==== EXTRAIT ====

Nous sommes dans l’ère de la politique-spectacle (si tant
est que la politique ait pu un jour se passer du spectacle…). Ainsi, ce que
l’on dit est souvent secondaire par rapport à comment on le dit, où on le dit,
de quelle manière on le dit et avec quelle scénario et quelle mise en scène on
le dit.
Dernier exemple en date, le premier débat ayant opposé
Barack Obama à Mitt Romney. Tous les commentateurs ont été d’accord pour dire
que le fond de l’intervention du président américain a été meilleur que celui
du candidat républicain mais que, sur la forme, ce dernier l’avait largement
emporté et que donc il était le vainqueur de cette joute…
Cette manière de faire de la politique à tous les niveaux
(sphères politique, médiatique et même celle des «experts») avantage ceux qui
ont un don d’acteur, un physique accrocheur et qui prennent des positions
souvent clivées afin de faire plus facilement le buzz, de la télévision aux
réseaux sociaux en passant par la presse écrite.
Ces constats en appellent un autre: la difficulté pour un
message centriste d’être repris par les médias parce que, loin d’être
spectaculaire, il se veut, d’abord, consensuel, modéré, pragmatique,
responsable et réaliste.
Toutes les dernières élections l’ont prouvé… même celles qui
ont fait la part belle aux candidats centristes comme en 2007 en France ou en
2008 aux Etats-Unis.
Pour éviter que leurs propos soient qualifiés d’insipides ou
d’inconsistants parce que n’étant pas spectaculaires (au sens de faire le
spectacle), beaucoup de centristes les enrobent dans des formules qui souvent
les dévoient.
Ainsi en a-t-il été le cas lors de l’élection de Barack
Obama il y a quatre ans.
Sur un discours essentiellement centriste du candidat
démocrate, s’est greffée toute une série d’enrobages pour lui donner de
l’appétence électorale.

====

Mettez à jour le passage du texte sur la politique-spectacle qui va de « Ces constats en » à « responsable et réaliste. » en y remplaçant « modéré » par « mesuré ».

==== DONNÉES FOURNIES ====

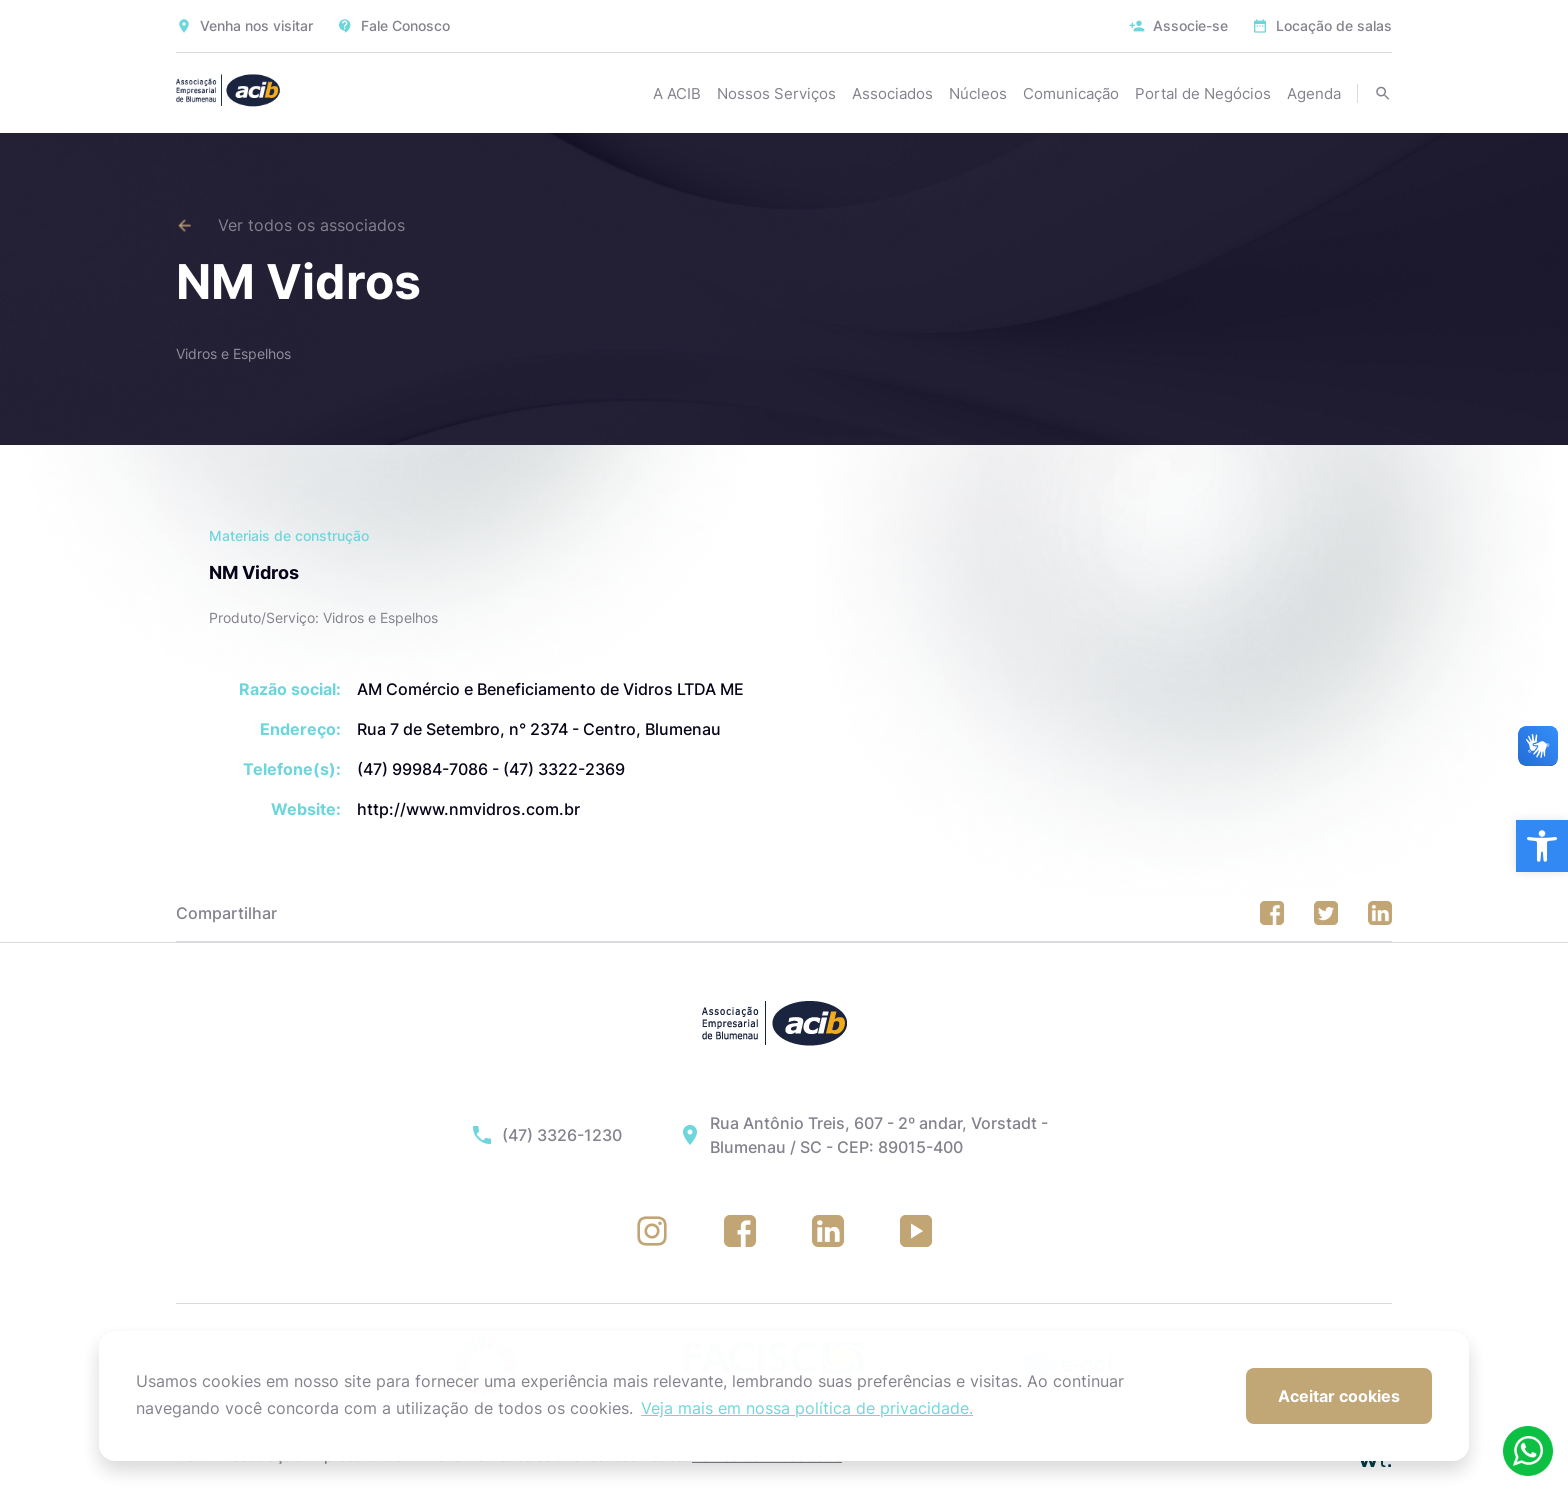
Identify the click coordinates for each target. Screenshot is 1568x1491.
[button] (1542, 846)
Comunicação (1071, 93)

====

• **RÉPONSE ATTENDUE**
Ces constats en appellent un autre: la difficulté pour un
message centriste d’être repris par les médias parce que, loin d’être
spectaculaire, il se veut, d’abord, consensuel, mesuré, pragmatique,
responsable et réaliste.